# What you are asked to do
Retype the listing without any alteration.

# Source information
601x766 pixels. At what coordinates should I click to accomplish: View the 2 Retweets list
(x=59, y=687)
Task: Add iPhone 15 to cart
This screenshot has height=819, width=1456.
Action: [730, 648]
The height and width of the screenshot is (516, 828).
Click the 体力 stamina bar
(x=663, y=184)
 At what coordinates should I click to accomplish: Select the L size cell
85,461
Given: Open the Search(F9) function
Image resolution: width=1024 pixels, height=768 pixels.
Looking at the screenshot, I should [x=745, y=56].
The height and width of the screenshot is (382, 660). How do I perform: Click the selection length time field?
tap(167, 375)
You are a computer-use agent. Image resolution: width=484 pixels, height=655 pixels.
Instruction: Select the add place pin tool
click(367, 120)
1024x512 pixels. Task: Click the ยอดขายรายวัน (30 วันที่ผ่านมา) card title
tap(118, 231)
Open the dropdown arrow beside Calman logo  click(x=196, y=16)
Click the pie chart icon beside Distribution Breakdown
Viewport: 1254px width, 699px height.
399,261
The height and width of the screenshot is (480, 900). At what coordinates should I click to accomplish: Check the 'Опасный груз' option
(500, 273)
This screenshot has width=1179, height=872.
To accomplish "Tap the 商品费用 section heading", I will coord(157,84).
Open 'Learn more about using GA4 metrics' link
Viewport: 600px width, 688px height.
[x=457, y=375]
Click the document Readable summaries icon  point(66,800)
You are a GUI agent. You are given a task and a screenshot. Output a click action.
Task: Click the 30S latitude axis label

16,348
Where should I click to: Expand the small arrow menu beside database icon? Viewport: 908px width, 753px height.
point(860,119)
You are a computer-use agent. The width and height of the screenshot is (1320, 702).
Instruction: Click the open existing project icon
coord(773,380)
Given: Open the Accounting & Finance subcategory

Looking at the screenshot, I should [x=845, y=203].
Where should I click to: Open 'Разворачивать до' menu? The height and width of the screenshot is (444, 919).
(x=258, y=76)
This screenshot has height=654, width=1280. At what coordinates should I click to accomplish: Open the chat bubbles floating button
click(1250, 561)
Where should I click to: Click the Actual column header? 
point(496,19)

# Response to this exercise
601x766 pixels. At what coordinates should I click to accomplish: View the 2 Retweets list
(x=59, y=687)
Task: Add iPhone 15 to cart
This screenshot has height=819, width=1456.
Action: [730, 648]
The height and width of the screenshot is (516, 828).
Click the 体力 stamina bar
(x=663, y=184)
 At what coordinates should I click to accomplish: Select the L size cell
85,461
Given: Open the Search(F9) function
Image resolution: width=1024 pixels, height=768 pixels.
Looking at the screenshot, I should [x=745, y=56].
The height and width of the screenshot is (382, 660). How do I perform: Click the selection length time field?
tap(167, 375)
You are a computer-use agent. Image resolution: width=484 pixels, height=655 pixels.
Instruction: Select the add place pin tool
click(367, 120)
1024x512 pixels. Task: Click the ยอดขายรายวัน (30 วันที่ผ่านมา) card title
tap(118, 231)
Open the dropdown arrow beside Calman logo  click(x=196, y=16)
Click the pie chart icon beside Distribution Breakdown
Viewport: 1254px width, 699px height.
399,261
The height and width of the screenshot is (480, 900). At what coordinates should I click to accomplish: Check the 'Опасный груз' option
(500, 273)
This screenshot has width=1179, height=872.
To accomplish "Tap the 商品费用 section heading", I will coord(157,84).
Open 'Learn more about using GA4 metrics' link
Viewport: 600px width, 688px height.
[x=457, y=375]
Click the document Readable summaries icon  point(66,800)
You are a GUI agent. You are given a task and a screenshot. Output a click action.
Task: Click the 30S latitude axis label

16,348
Where should I click to: Expand the small arrow menu beside database icon? Viewport: 908px width, 753px height.
point(860,119)
You are a computer-use agent. The width and height of the screenshot is (1320, 702).
Instruction: Click the open existing project icon
coord(773,380)
Given: Open the Accounting & Finance subcategory

Looking at the screenshot, I should [x=845, y=203].
Where should I click to: Open 'Разворачивать до' menu? The height and width of the screenshot is (444, 919).
(x=258, y=76)
This screenshot has height=654, width=1280. At what coordinates should I click to accomplish: Open the chat bubbles floating button
click(1250, 561)
Where should I click to: Click the Actual column header? 
point(496,19)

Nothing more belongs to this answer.